§ What you have to do
Reproduce the data from the line containing "The image size" through the end of the data, swapping "triangle" for "circle" and changing nothing else. Omit the pictures.
START
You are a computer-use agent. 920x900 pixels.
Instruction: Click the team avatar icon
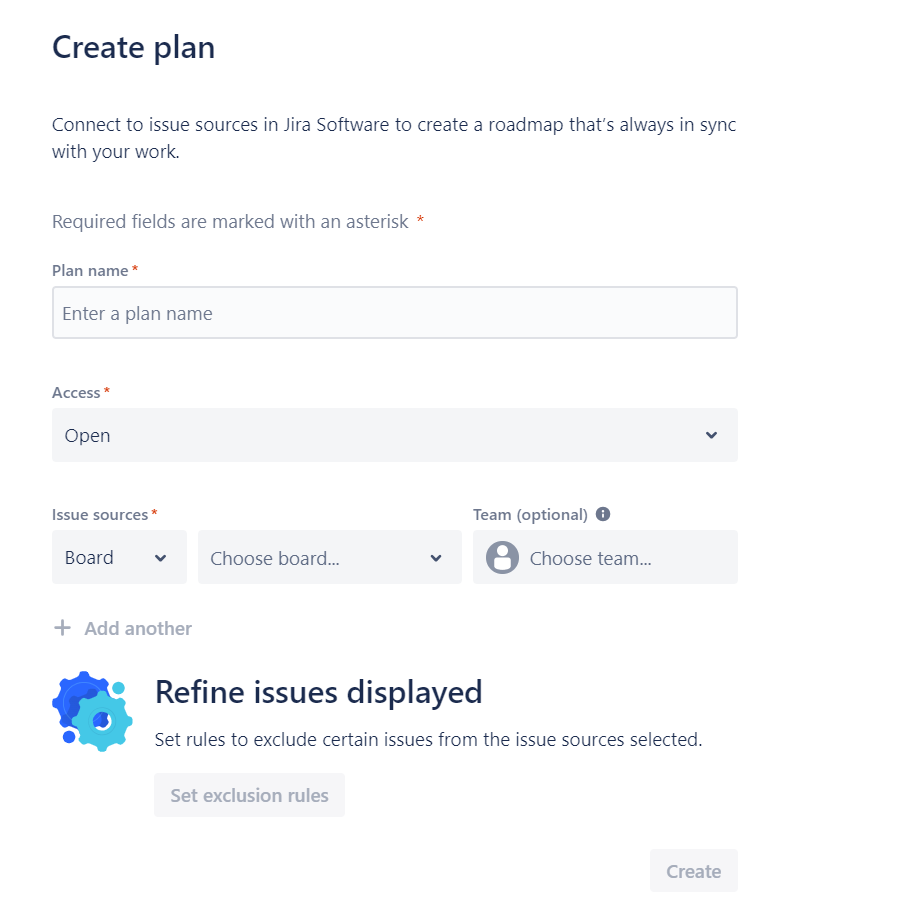[x=502, y=557]
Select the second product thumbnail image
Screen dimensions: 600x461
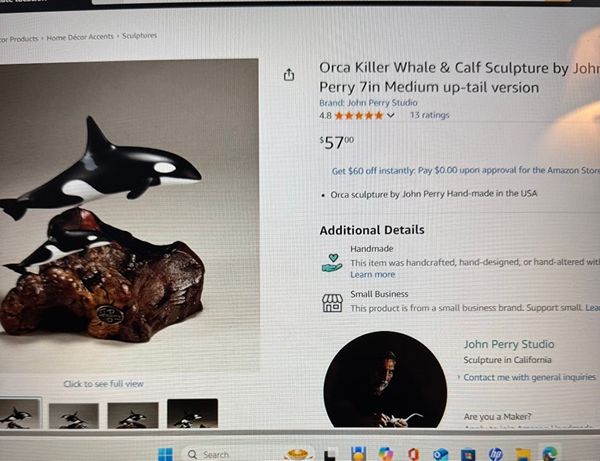coord(74,415)
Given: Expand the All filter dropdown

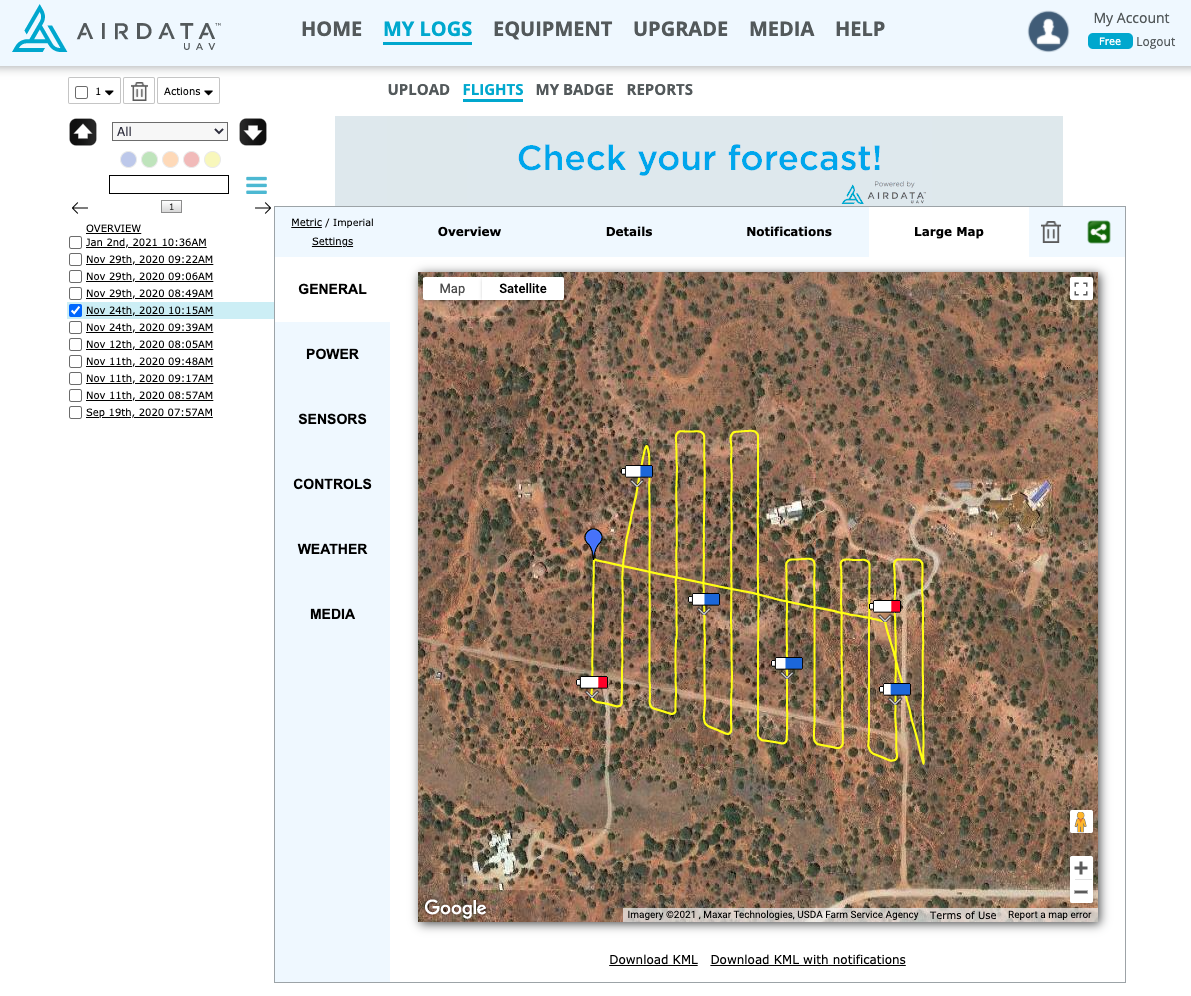Looking at the screenshot, I should click(170, 132).
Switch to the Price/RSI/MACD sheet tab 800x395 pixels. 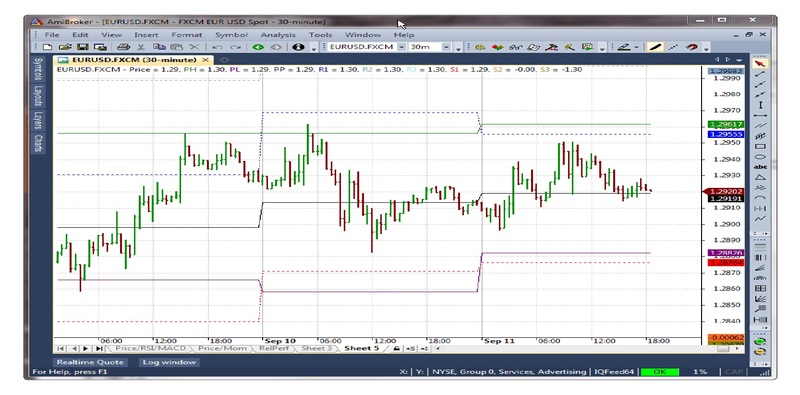tap(151, 349)
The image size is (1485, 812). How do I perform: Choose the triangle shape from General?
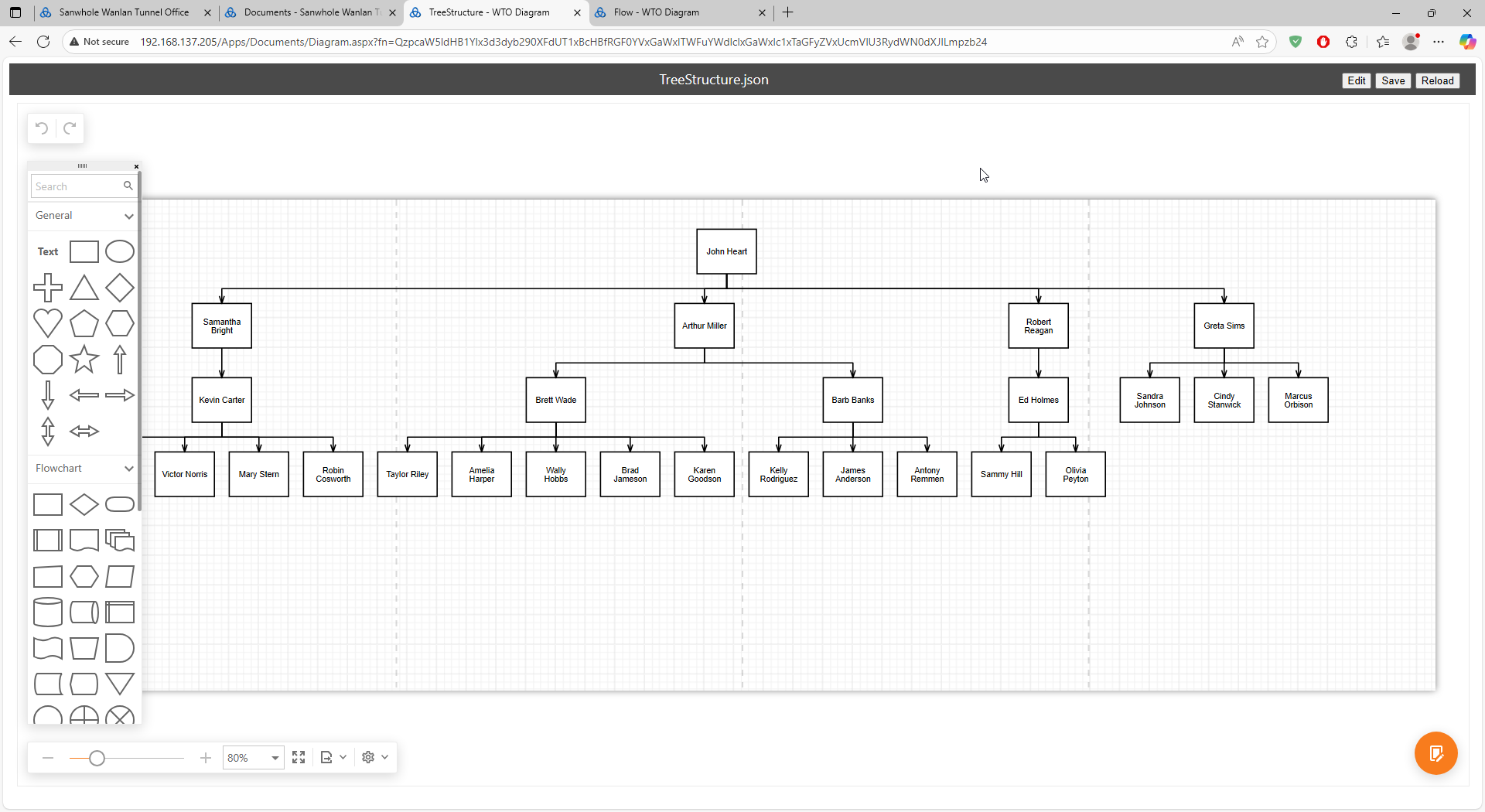(x=84, y=288)
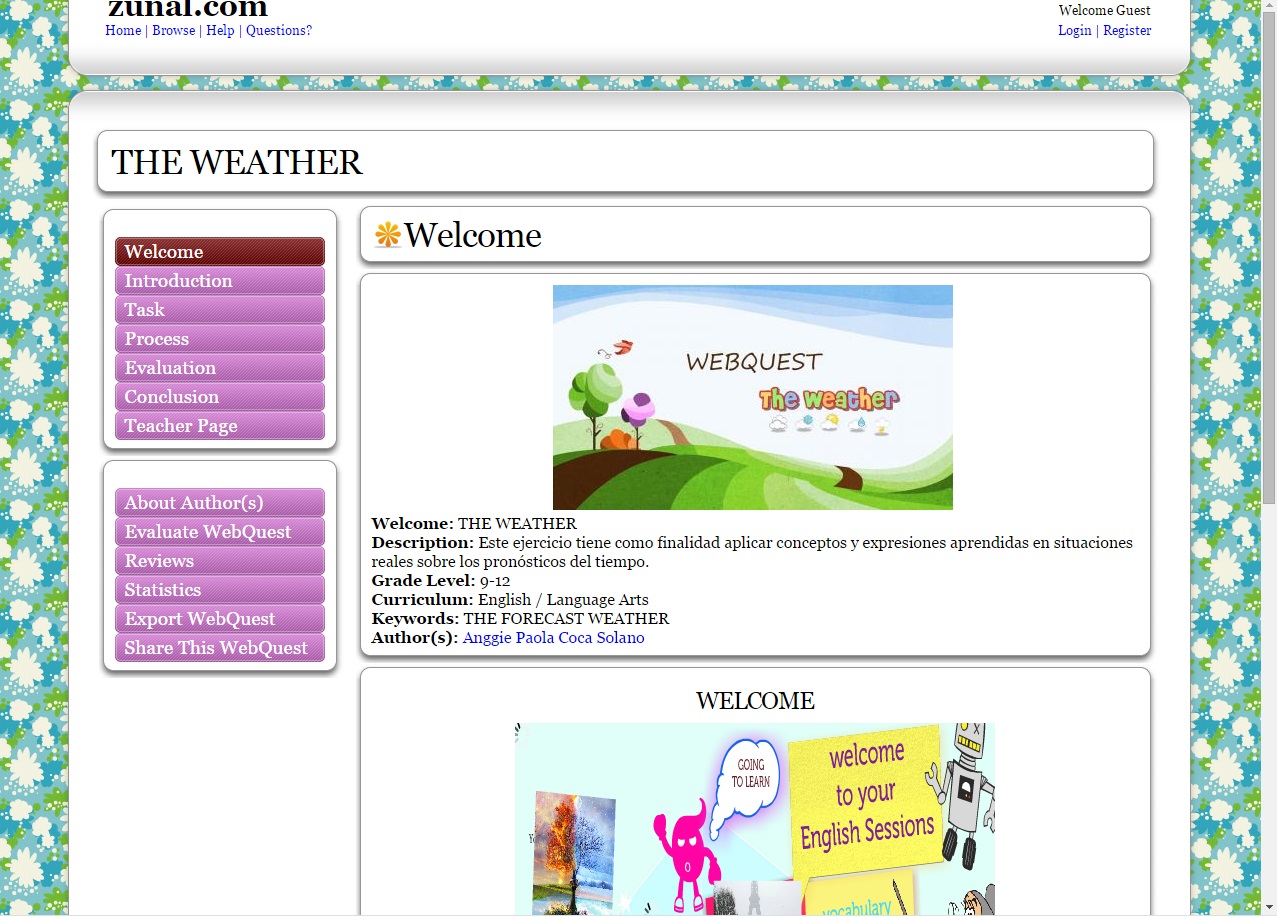Click the English Sessions welcome image
Screen dimensions: 1277x917
[754, 818]
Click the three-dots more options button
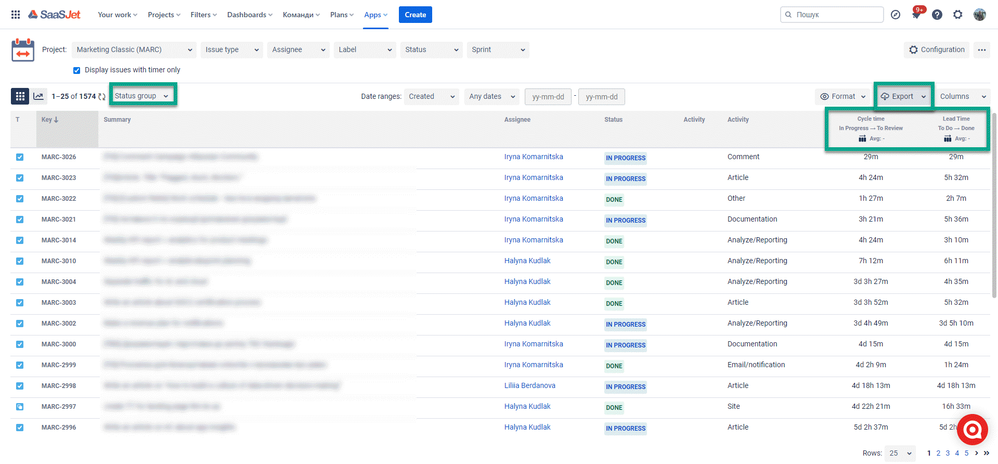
END
§ Result of the task
The image size is (1485, 812). How do I perform: Choose the circle shape from General?
(x=84, y=288)
Click the English Sessions welcome image
Screen dimensions: 1277x917
[754, 818]
Click the three-dots more options button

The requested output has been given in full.